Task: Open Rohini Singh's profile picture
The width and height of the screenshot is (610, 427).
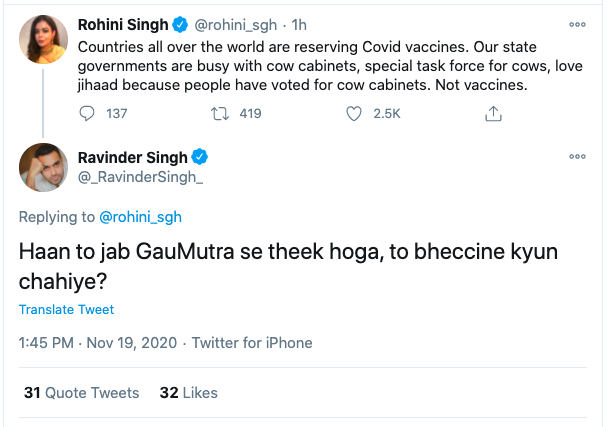Action: tap(44, 38)
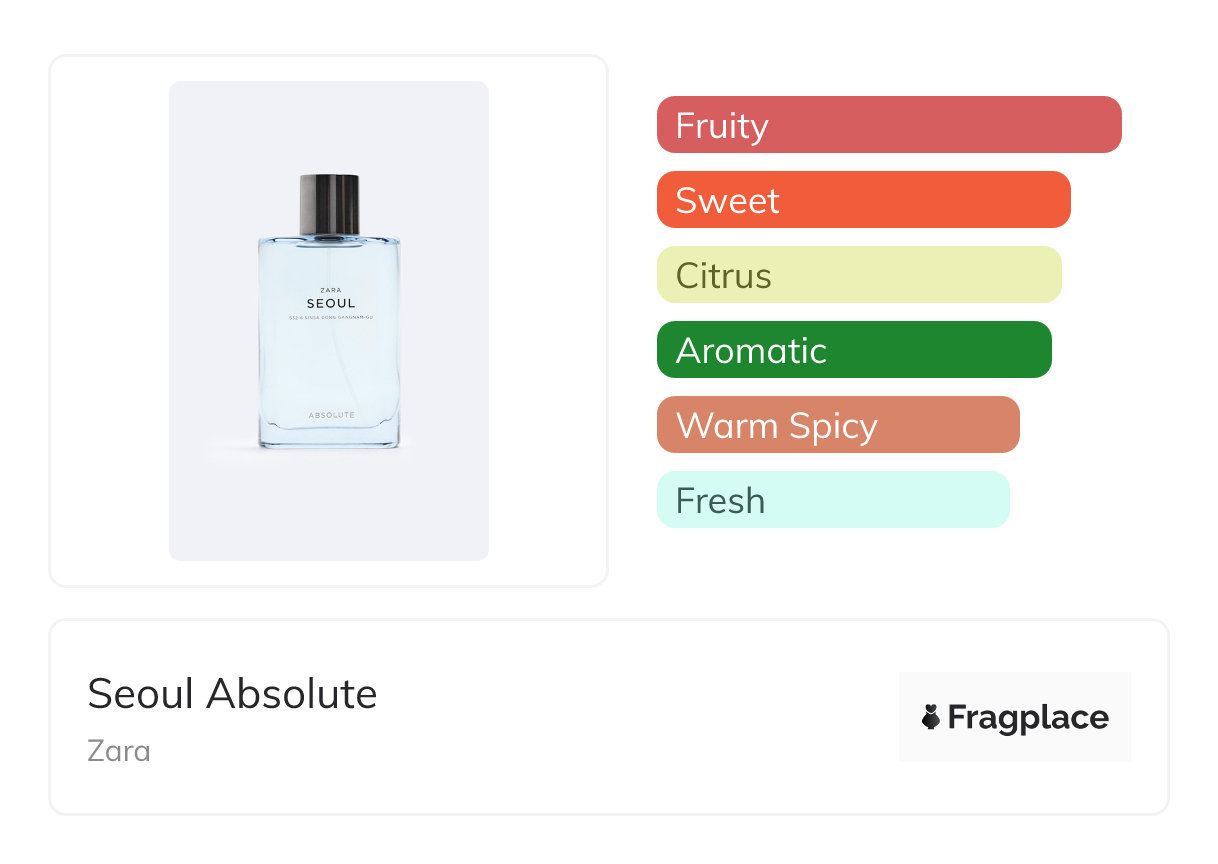This screenshot has height=864, width=1218.
Task: Click the small ZARA text on the bottle
Action: tap(330, 290)
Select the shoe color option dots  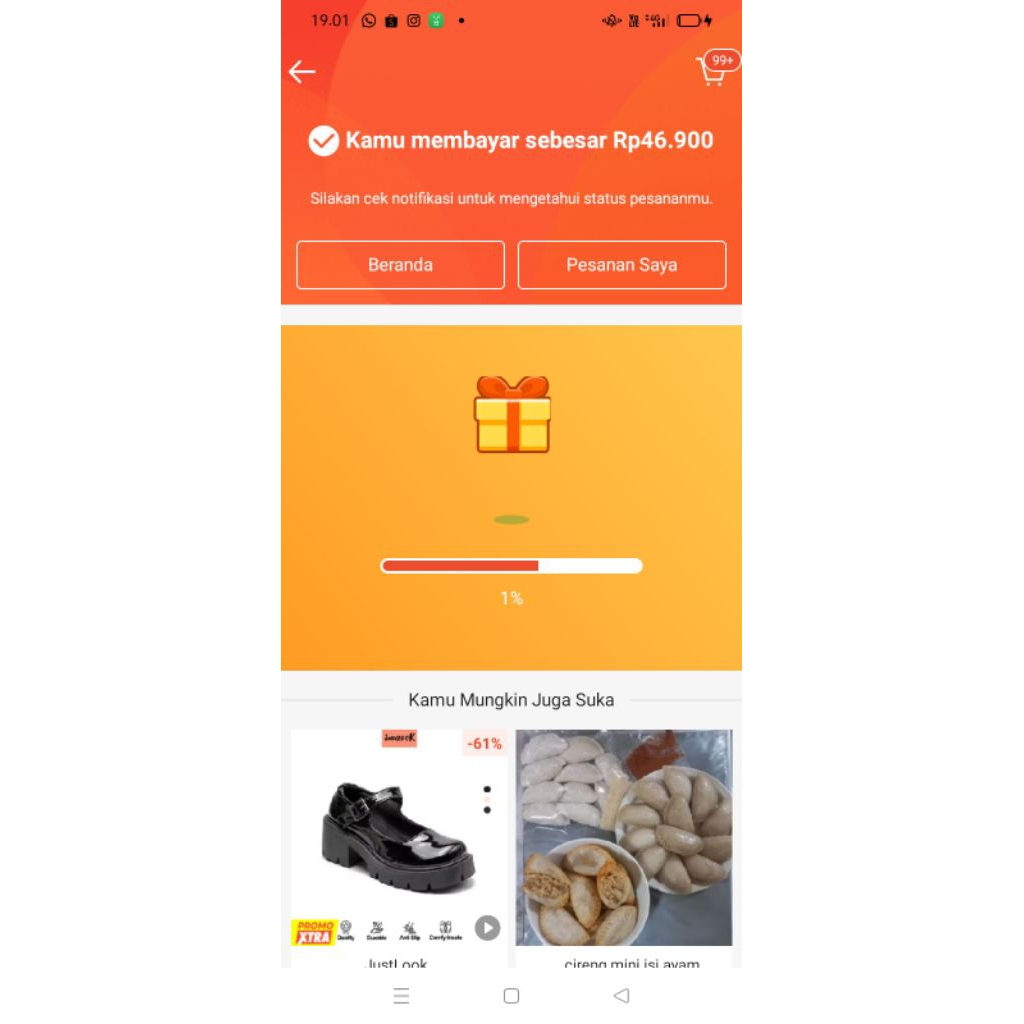[487, 799]
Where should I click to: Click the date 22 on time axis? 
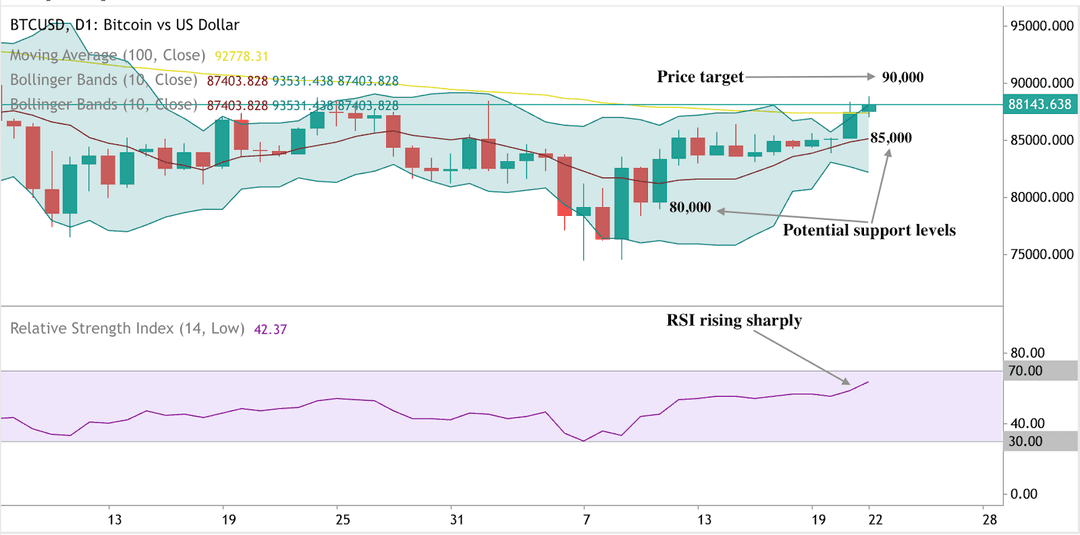pyautogui.click(x=869, y=518)
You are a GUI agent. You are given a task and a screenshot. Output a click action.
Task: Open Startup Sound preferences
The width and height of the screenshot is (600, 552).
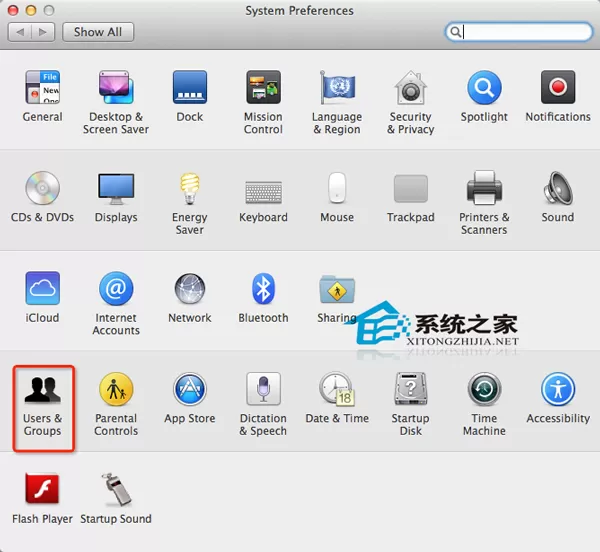116,499
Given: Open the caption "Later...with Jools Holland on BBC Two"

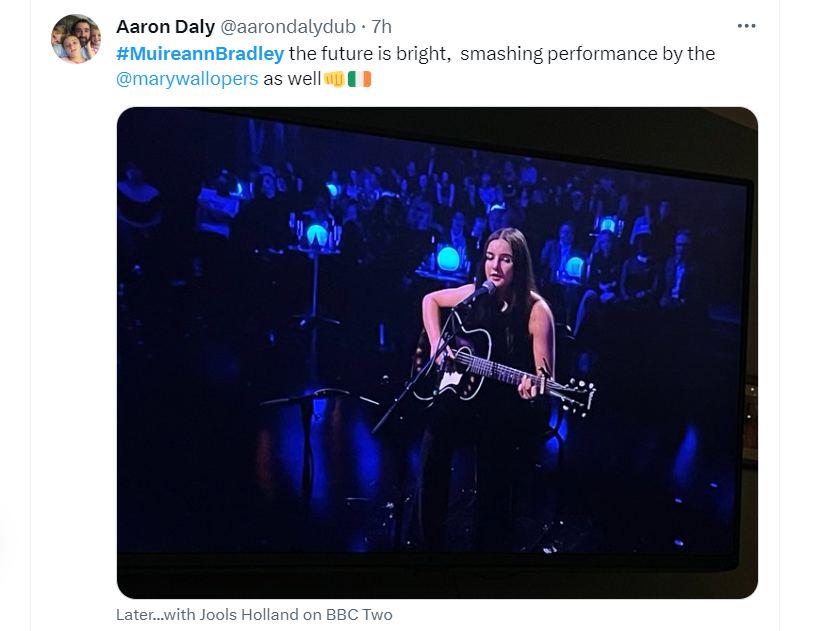Looking at the screenshot, I should coord(254,615).
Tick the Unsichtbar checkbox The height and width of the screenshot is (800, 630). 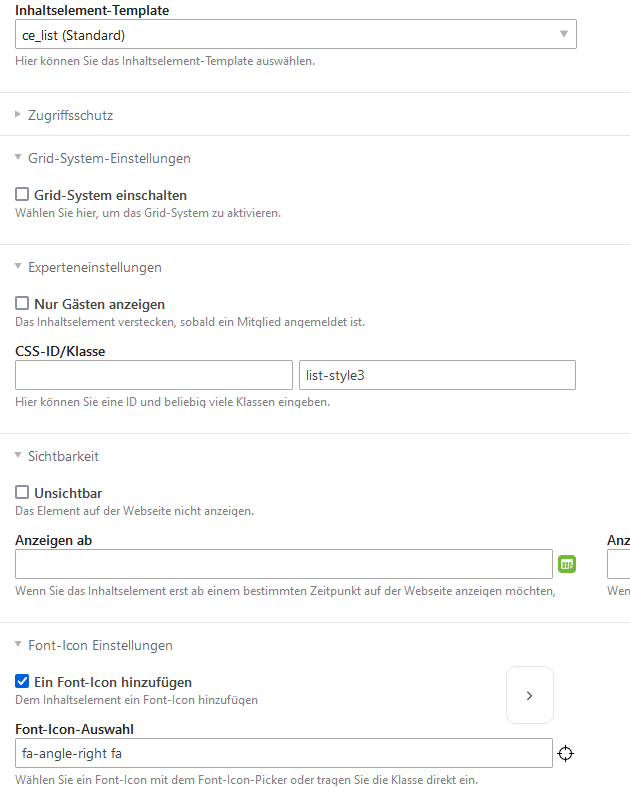(x=22, y=492)
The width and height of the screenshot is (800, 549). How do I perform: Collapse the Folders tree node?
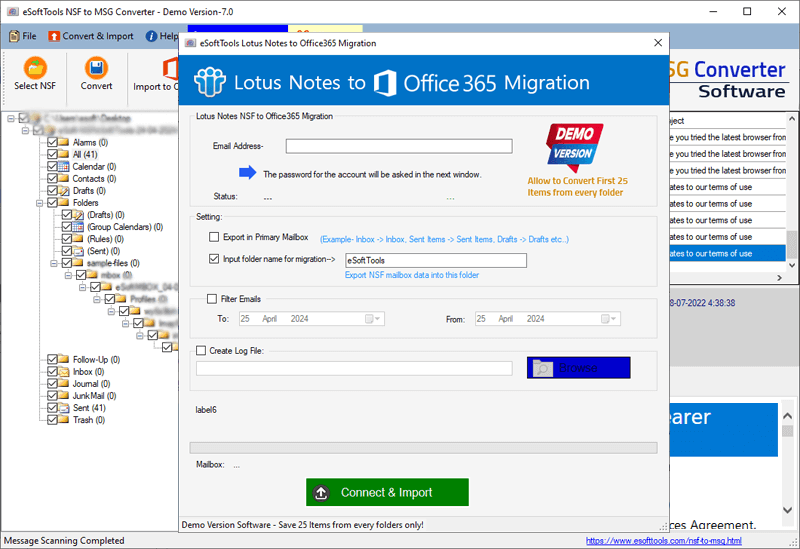coord(38,203)
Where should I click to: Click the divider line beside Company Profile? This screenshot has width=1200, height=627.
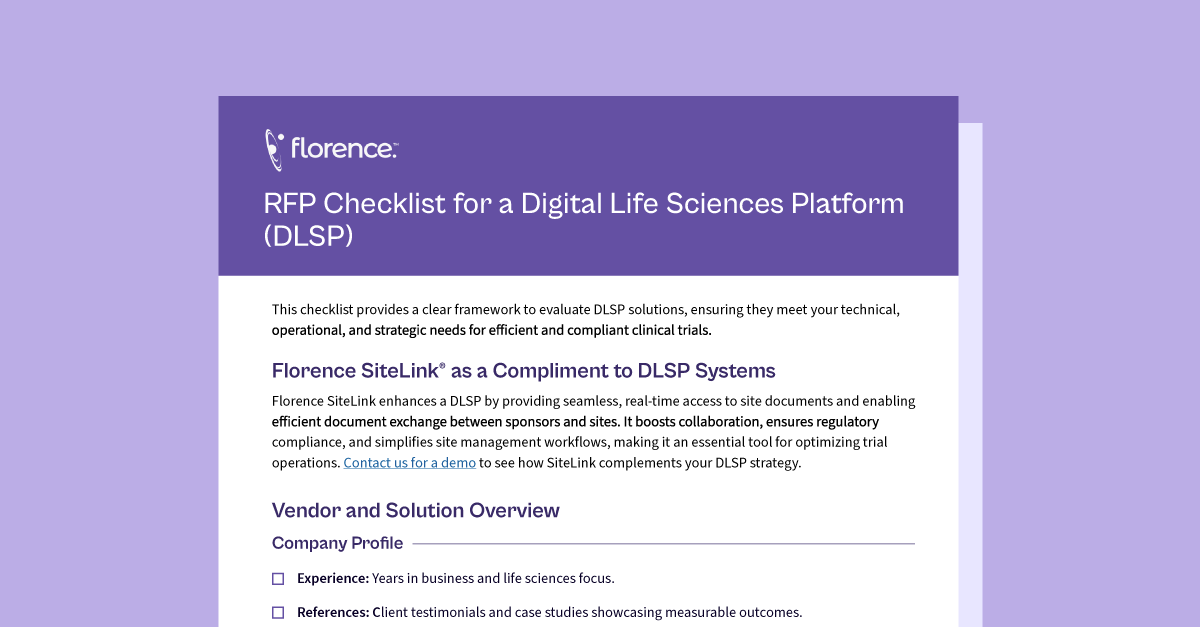pos(664,544)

Problem statement:
Pictures are not part of the copy. Reproduce the lines from the one with "Where should I click to: Click the divider" through the end of the listing above.

Task result:
Where should I click to: Click the divider line beside Company Profile? This screenshot has width=1200, height=627.
pos(664,544)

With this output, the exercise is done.